#### Texte de la page:
Pour le GHB en particulier, selon le guide du Journal des Femmes Santé consacré à la molécule, "les effets varient selon le consommateur, le contexte de consommation, la quantité et la qualité de GHB. Ils durent environ 1 heure, seulement 15 à 30 minutes après l'absorption. Le premier effet est souvent celui d'une sensation de chaleur et d'ivresse comparable à celle de l'alcool. Pour des doses faibles à modérées, le consommateur ressent un sentiment de quiétude, une légère euphorie et une désinhibition. À forte dose, les effets du GHB sont ceux d'un somnifère puissant avec un risque de coma".

Comme très souvent après une agression sexuelle, les victimes ressentent de la culpabilité et de la honte. Dans ce cas précis, elles ressentent également un doute sur ce qui leur est réellement arrivé. La culpabilité est "décuplée en cas de soumission chimique. Parce que les femmes savent qu'elles ont bu ou pris des drogues, elles se disent que c'est de leur faute. Vu qu'elles ne se souviennent pas, elles ne peuvent pas non plus être certaines de ne pas avoir exprimé leur consentement. Elles s'en doutent, mais n'en ont pas la preuve. Il y a beaucoup de culpabilité liée à cette amnésie. Le black-out augmente la souffrance", a expliqué à TV5 Monde la psychologue Evelyne Josse.

Peut-on savoir si on a été droguée ?

Seules les analyses toxicologiques permettent de savoir si on a été drogué. Une consommation d'alcool excessive peut également être à l'origine de trou noir et de perte de mémoire. "On peut détecter les tranquillisants jusqu'à dix jours dans les urines, mais le GHB seulement pendant dix à douze heures", a expliqué à TV5Monde, Marc Deveaux, responsable d'un laboratoire d'analyses de toxicologie médico-légales. Passé ces délais, c'est l'analyse segmentaire des cheveux qui parlera.

Que faire en cas de suspicion de soumission chimique à la drogue du violeur ?

Pour savoir avec certitude si on a été drogué, il faut procéder rapidement à des analyses toxicologiques. Passé un certain délai, seule l'analyse des cheveux permettra d'établir, jusqu'à plusieurs semaines après absorption de la substance, si une victime a été droguée. Seuls des laboratoires spécialisés effectuent ce type de tests, il est possible de se renseigner auprès du Centre d'Evaluation et d'Information sur les Pharmacodépendances (CEIP) de sa région. Les coordonnées de l'ensemble des CEIP se trouvent sur le site de l'ANSM.

Droguée ou non, si une victime pense avoir été agressée sexuellement, elle peut porter plainte ou se tourner vers l'une des associations contre les violences faites aux femmes pour parler et/ou être conseillée.

Pour trouver une association près de chez soi, un formulaire est disponible sur le site du gouvernement arretonslesviolences.gouv.fr.

Si la victime en a le courage, elle peut se rapprocher d'un.e ami.e en qui elle a confiance pour se confier ou qui pourrait l'aider à reconstituer le fil de la soirée, si elle ne s'en souvient pas clairement.

Comment éviter d'être piégée ?

Samira Djezzar, directrice du Centre d'évaluation et d'information sur la pharmacodépendance et d'addictovigilance à Paris, a édicté dans un entretien à Marie Claire, quatre règles pour courir le moins de risques possibles.

#### Liste des consignes:
1) Recopiez le passage du texte sur la soumission chimique compris entre « Pour trouver une » et « de risques possibles. », bornes incluses.
2) Pour chaque affirmation, répondez par oui ou non selon qu'elle concorde ou non avec le texte sur la soumission chimique, puis citez mot pour mot les mots de ce texte qui permettent de trancher. (a) Le GHB reste détectable dans les urines jusqu'à dix jours. (b) Les effets du GHB durent environ une heure. (c) À faible dose, le GHB produit les effets d'un somnifère puissant.
Appuyez-vous uniquement sur le texte sur la soumission chimique.

#### Enregistrements extraits d'une collection:
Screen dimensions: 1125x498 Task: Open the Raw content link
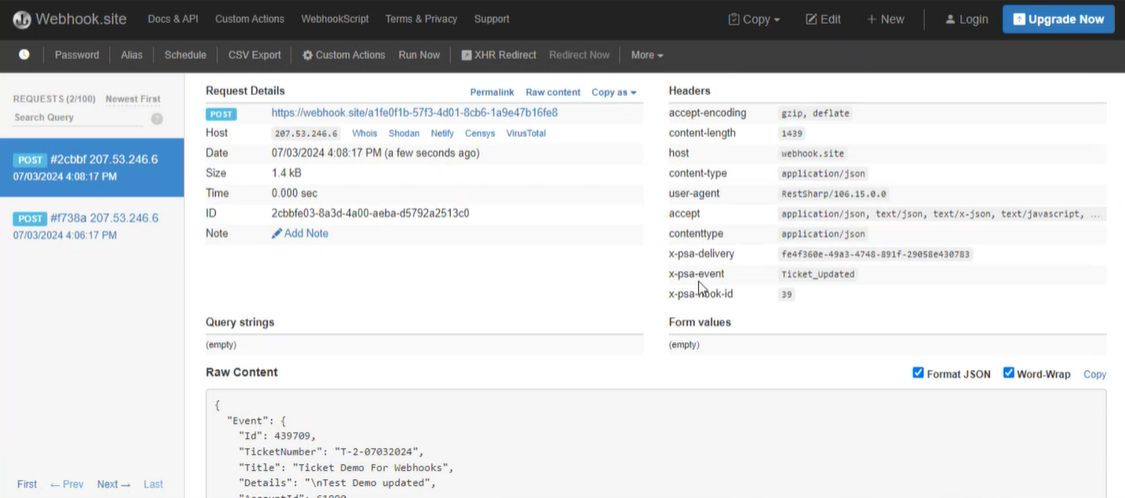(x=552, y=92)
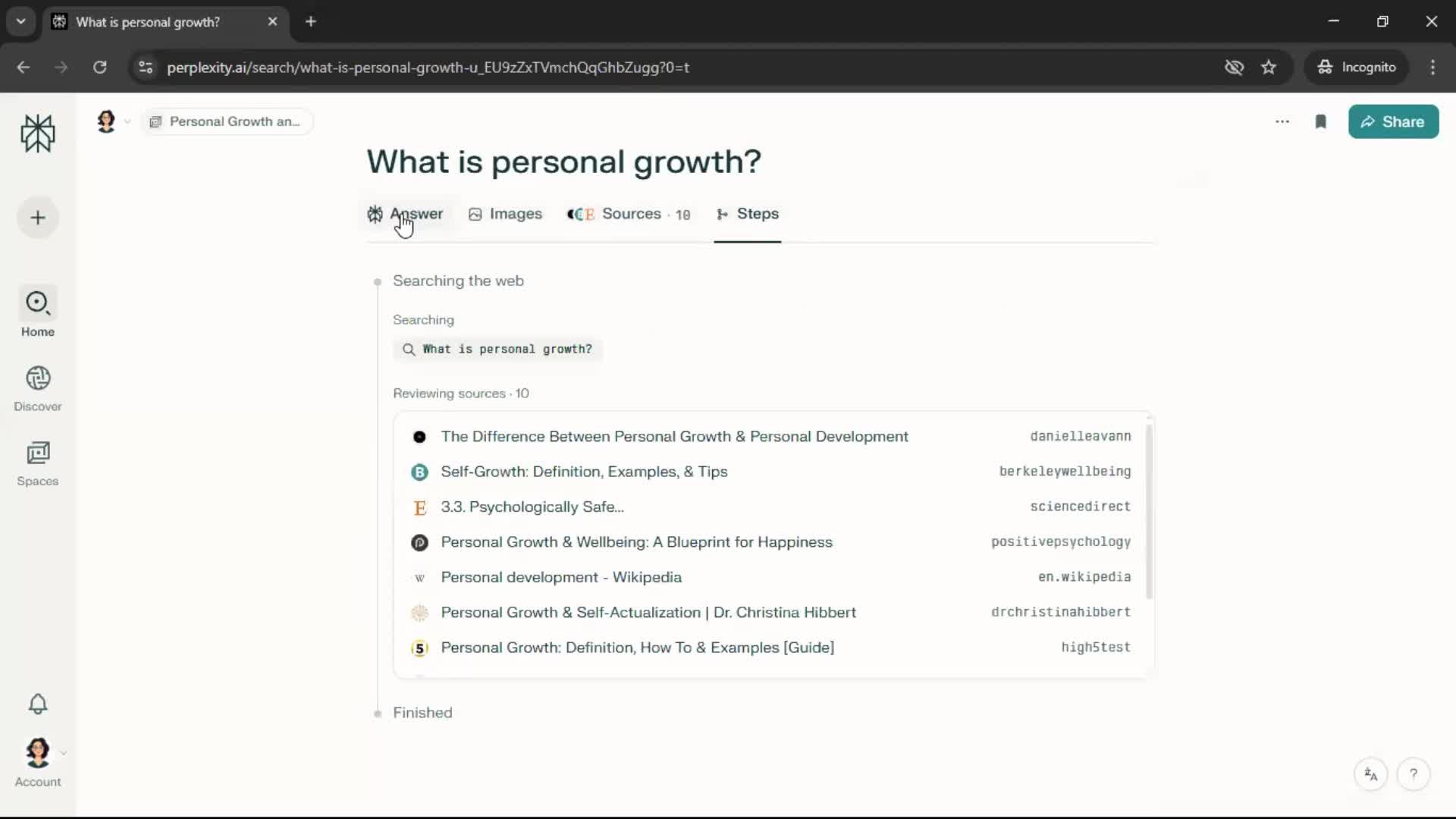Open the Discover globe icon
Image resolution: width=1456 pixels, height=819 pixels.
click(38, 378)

...

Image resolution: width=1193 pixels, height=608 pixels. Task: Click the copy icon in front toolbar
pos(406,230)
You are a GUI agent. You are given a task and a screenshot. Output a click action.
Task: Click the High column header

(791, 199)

...

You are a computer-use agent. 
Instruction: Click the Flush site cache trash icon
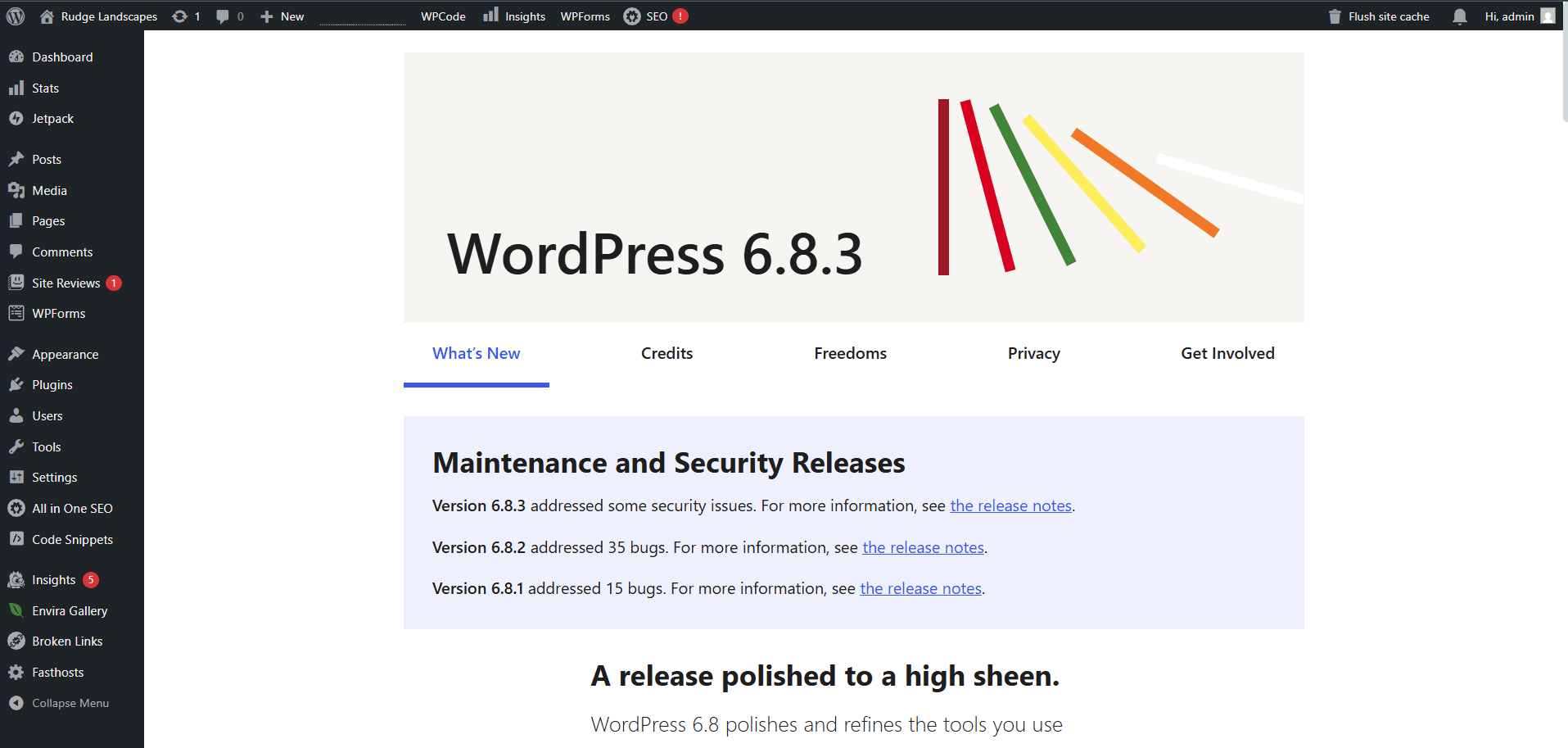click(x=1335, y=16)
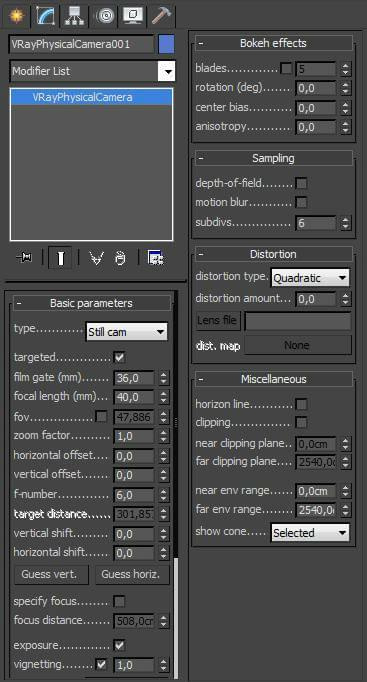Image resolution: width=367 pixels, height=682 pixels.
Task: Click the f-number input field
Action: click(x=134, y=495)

#### Liste des solutions:
1)
Pour trouver une association près de chez soi, un formulaire est disponible sur le site du gouvernement arretonslesviolences.gouv.fr.

Si la victime en a le courage, elle peut se rapprocher d'un.e ami.e en qui elle a confiance pour se confier ou qui pourrait l'aider à reconstituer le fil de la soirée, si elle ne s'en souvient pas clairement.

Comment éviter d'être piégée ?

Samira Djezzar, directrice du Centre d'évaluation et d'information sur la pharmacodépendance et d'addictovigilance à Paris, a édicté dans un entretien à Marie Claire, quatre règles pour courir le moins de risques possibles.

2)
(a) Non : « mais le GHB seulement pendant dix à douze heures »
(b) Oui : « Ils durent environ 1 heure »
(c) Non : « Pour des doses faibles à modérées, le consommateur ressent un sentiment de quiétude, une légère euphorie et une désinhibition »